> _WHAT IS NEEDED_
All lines holding the word "Biała" in the listing below need to be copied.

Start of EXTRACTED ENTRIES

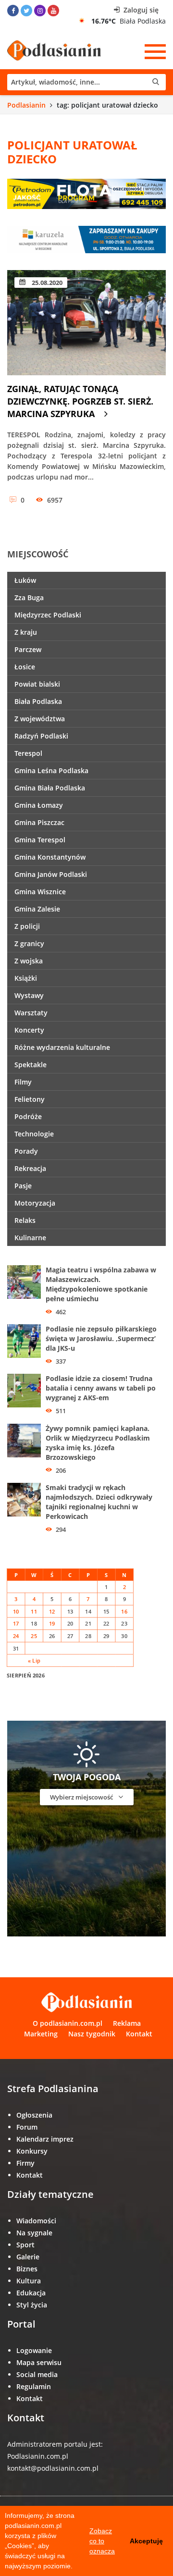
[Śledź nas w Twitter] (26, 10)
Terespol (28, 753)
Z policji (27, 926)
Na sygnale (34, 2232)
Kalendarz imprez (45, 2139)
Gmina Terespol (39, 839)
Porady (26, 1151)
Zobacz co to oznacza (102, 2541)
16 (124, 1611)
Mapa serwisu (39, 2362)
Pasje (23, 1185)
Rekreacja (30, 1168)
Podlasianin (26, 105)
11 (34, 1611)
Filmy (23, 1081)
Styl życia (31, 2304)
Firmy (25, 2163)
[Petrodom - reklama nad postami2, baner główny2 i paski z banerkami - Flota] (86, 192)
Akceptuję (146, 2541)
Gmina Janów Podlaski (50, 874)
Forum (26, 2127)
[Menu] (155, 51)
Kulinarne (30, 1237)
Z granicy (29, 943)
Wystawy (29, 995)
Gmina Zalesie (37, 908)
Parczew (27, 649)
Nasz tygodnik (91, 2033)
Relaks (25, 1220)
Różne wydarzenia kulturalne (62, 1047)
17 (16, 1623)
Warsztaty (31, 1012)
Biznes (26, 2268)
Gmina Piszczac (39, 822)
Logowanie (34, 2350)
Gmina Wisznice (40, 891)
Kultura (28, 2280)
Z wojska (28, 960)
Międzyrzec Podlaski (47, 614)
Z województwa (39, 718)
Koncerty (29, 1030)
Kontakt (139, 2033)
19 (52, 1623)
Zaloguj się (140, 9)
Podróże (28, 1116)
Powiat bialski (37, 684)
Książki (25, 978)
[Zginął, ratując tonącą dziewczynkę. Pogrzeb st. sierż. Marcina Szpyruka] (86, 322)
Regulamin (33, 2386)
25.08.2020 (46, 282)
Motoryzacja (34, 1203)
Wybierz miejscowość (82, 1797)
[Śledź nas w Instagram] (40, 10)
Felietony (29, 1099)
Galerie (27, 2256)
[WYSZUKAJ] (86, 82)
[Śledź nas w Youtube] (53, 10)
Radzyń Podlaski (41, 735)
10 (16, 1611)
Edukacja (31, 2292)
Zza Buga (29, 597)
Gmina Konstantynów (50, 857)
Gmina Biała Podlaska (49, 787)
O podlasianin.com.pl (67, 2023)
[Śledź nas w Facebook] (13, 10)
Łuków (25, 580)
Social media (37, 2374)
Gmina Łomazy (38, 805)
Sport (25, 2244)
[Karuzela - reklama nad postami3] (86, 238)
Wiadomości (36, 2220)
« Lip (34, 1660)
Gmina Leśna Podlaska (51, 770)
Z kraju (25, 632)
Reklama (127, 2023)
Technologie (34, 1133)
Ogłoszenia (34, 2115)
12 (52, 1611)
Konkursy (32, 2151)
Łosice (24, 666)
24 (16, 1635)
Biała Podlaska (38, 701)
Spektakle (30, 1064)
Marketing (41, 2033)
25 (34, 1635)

End of EXTRACTED ENTRIES

> _ANSWER BOX_
Gmina Biała Podlaska (49, 787)
Biała Podlaska (38, 701)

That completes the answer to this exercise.